Shetland’s largest fish farmer has been kicked out of the Scottish industry body for not complying with its rules on importing juvenile salmon, known as smolts.
Scottish Salmon Producers’ Organisation (SSPO) yesterday announced the expulsion of Hjaltland Sea Farms, which operates farms in Shetland and Skye.
Hjaltland, owned by Norwegian firm Grieg Seafood and which produces the Wildwaters smoked salmon brand, has been excluded from the group because it has been importing smolts from Norway without putting them in quarantine.
SSPO said the import of salmon smolts from another country that has equivalent fish health status is legal but is against its voluntary code of practice for members. It stressed that the firm’s actions have no human health implications but that Hjaltland’s actions risked the health of the Scottish fisheries.
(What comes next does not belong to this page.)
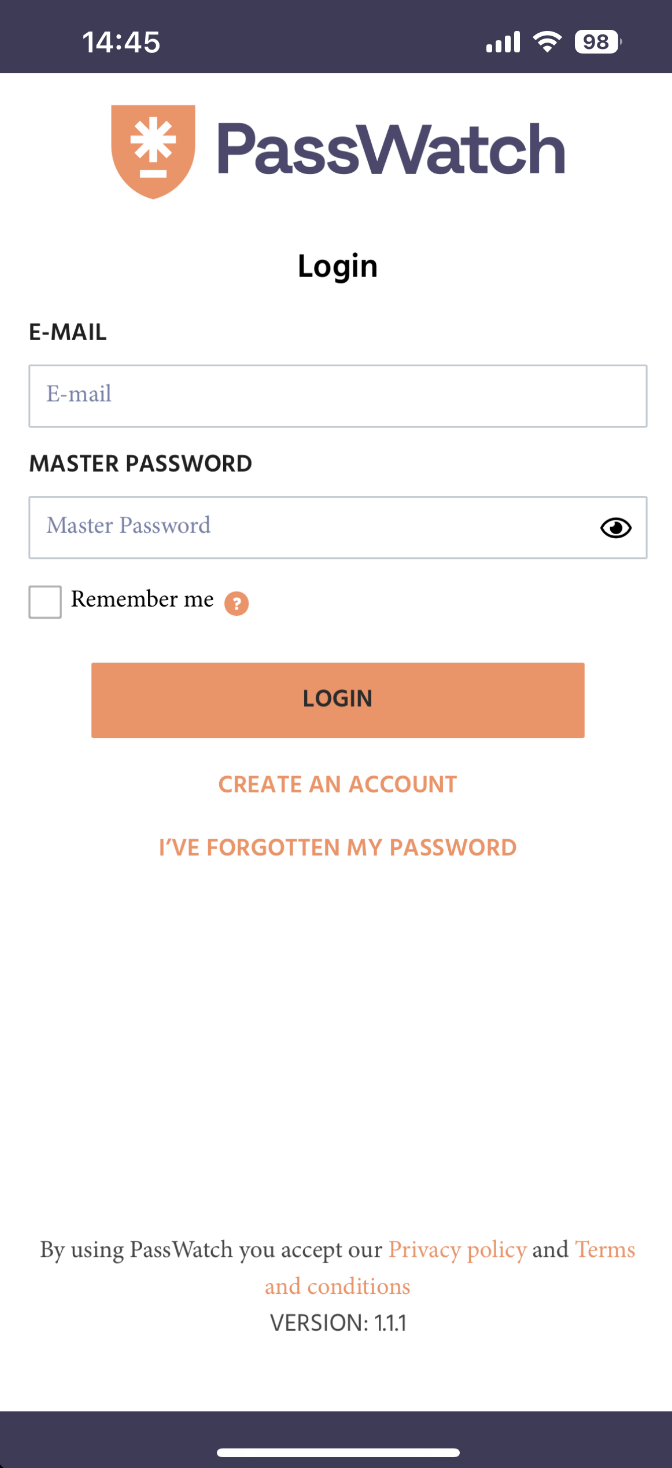Focus the Master Password input field
The width and height of the screenshot is (672, 1468).
click(x=338, y=527)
Yet Sigurd Pettersen, managing director of Hjaltland, remained defiant, claiming he was not bothered about being removed from the group.
“I find it strange to choose such an action. Apart from that it doesn’t bother us very much.”
He said the company imports only freshwater smolts from its partners in Norway which imposes a strict biosecurity regime. “We take fish from an area that has the same health status or even better than the Scottish fish.
“We are no more interested in introducing new diseases to Shetland than any fish farmer in Scotland. Shetland is our only home after all.
“Membership in SSPO is voluntary. Who cares? We are out. They say they won’t let us in again until the imported smolt is harvested out, so we will continue being a non-member well until 2016.”
Scott Landsburgh, chief executive, said the SSPO made the move with “deep disappointment”.
He said: “The potential consequences of bringing in smolts without quarantine are exceptionally serious for the whole Scottish industry.
“SSPO requires its members to participate fully in the independently audited code of good practice.
“In expressing their grave concerns about the company’s plans, other members of SSPO went to extraordinary lengths to help Hjaltland source smolts from Scotland. These offers were rejected.
“I am impressed by the enormous spirit of collaboration and support shown between companies to find a solution to this problem.
“I am, therefore, all the more disappointed that every overture was rejected and it was agreed that we should take this step.”